## Your objective
Set down exactly, from the records below, the line with "Comment éviter les aliments" through the line with "Comment éviter les urgences", and nothing else.

------ Source material

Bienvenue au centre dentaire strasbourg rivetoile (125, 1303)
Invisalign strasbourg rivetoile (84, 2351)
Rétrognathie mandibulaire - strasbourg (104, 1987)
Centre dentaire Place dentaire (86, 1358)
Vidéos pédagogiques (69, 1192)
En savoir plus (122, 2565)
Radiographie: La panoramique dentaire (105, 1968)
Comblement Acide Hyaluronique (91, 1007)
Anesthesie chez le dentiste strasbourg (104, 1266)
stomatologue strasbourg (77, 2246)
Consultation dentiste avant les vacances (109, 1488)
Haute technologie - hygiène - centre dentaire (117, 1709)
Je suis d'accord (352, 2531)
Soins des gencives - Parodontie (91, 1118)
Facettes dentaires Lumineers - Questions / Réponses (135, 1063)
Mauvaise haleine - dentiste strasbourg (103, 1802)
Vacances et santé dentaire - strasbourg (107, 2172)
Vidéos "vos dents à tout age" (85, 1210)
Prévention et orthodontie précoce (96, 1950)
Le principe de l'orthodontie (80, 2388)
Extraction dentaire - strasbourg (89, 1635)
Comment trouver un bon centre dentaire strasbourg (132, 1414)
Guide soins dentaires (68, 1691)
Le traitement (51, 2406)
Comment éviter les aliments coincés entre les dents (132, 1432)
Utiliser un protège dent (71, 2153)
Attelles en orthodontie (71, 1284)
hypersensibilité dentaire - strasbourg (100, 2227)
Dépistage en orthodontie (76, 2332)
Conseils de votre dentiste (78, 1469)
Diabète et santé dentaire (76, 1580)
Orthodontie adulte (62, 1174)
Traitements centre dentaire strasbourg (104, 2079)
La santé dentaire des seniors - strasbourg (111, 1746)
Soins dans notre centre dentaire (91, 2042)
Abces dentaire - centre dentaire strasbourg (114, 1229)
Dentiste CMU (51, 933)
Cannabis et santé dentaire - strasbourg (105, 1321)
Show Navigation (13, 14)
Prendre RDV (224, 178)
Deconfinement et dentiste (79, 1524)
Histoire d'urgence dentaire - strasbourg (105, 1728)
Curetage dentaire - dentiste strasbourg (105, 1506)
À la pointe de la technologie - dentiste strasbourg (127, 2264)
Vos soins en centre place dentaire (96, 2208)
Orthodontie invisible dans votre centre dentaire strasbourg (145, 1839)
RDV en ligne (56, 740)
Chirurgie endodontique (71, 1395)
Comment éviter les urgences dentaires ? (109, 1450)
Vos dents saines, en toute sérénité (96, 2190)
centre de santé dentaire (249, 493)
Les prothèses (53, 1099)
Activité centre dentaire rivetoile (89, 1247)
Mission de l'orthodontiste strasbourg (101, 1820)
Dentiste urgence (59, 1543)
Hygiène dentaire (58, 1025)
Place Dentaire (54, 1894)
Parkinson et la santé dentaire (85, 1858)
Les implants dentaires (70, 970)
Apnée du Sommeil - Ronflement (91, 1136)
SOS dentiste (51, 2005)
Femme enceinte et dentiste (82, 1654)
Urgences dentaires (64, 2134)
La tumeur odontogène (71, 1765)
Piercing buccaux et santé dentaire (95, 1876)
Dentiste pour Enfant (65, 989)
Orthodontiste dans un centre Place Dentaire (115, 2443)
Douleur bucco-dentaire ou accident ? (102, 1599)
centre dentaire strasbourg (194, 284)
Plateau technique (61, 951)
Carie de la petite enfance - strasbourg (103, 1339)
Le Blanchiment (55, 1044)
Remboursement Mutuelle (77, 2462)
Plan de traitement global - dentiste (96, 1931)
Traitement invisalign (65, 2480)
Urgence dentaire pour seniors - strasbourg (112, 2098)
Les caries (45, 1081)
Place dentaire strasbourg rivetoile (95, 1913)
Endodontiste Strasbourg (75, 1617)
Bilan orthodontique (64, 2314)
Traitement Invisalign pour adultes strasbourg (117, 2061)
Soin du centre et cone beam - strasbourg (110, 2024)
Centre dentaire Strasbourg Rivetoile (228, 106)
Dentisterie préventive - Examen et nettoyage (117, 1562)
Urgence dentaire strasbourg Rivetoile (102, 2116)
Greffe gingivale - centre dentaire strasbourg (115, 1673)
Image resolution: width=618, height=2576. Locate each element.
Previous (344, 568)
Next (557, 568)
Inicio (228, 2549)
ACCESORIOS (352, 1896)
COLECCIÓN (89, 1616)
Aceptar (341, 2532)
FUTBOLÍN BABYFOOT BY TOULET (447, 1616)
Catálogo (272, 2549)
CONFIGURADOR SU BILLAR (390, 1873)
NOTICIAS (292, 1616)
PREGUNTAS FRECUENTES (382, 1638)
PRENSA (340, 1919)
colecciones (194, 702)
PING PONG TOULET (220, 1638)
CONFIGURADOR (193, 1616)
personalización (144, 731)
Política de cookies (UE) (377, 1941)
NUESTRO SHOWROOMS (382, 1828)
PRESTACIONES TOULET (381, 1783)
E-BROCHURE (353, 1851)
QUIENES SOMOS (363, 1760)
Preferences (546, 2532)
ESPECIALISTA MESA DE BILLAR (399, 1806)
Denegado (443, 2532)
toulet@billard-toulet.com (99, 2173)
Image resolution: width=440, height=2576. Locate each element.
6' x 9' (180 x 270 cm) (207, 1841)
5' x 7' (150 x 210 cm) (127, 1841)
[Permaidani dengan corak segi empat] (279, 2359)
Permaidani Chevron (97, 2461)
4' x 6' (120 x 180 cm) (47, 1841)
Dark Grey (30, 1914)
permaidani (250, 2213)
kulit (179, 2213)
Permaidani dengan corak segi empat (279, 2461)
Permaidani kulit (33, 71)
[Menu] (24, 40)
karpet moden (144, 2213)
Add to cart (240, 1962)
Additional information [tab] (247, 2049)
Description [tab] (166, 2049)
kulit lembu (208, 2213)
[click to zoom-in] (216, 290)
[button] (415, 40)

------------

## Answer space
Comment éviter les aliments coincés entre les dents (132, 1432)
Utiliser un protège dent (71, 2153)
Attelles en orthodontie (71, 1284)
hypersensibilité dentaire - strasbourg (100, 2227)
Dépistage en orthodontie (76, 2332)
Conseils de votre dentiste (78, 1469)
Diabète et santé dentaire (76, 1580)
Orthodontie adulte (62, 1174)
Traitements centre dentaire strasbourg (104, 2079)
La santé dentaire des seniors - strasbourg (111, 1746)
Soins dans notre centre dentaire (91, 2042)
Abces dentaire - centre dentaire strasbourg (114, 1229)
Dentiste CMU (51, 933)
Cannabis et santé dentaire - strasbourg (105, 1321)
Show Navigation (13, 14)
Prendre RDV (224, 178)
Deconfinement et dentiste (79, 1524)
Histoire d'urgence dentaire - strasbourg (105, 1728)
Curetage dentaire - dentiste strasbourg (105, 1506)
À la pointe de la technologie - dentiste strasbourg (127, 2264)
Vos soins en centre place dentaire (96, 2208)
Orthodontie invisible dans votre centre dentaire strasbourg (145, 1839)
RDV en ligne (56, 740)
Chirurgie endodontique (71, 1395)
Comment éviter les urgences dentaires ? (109, 1450)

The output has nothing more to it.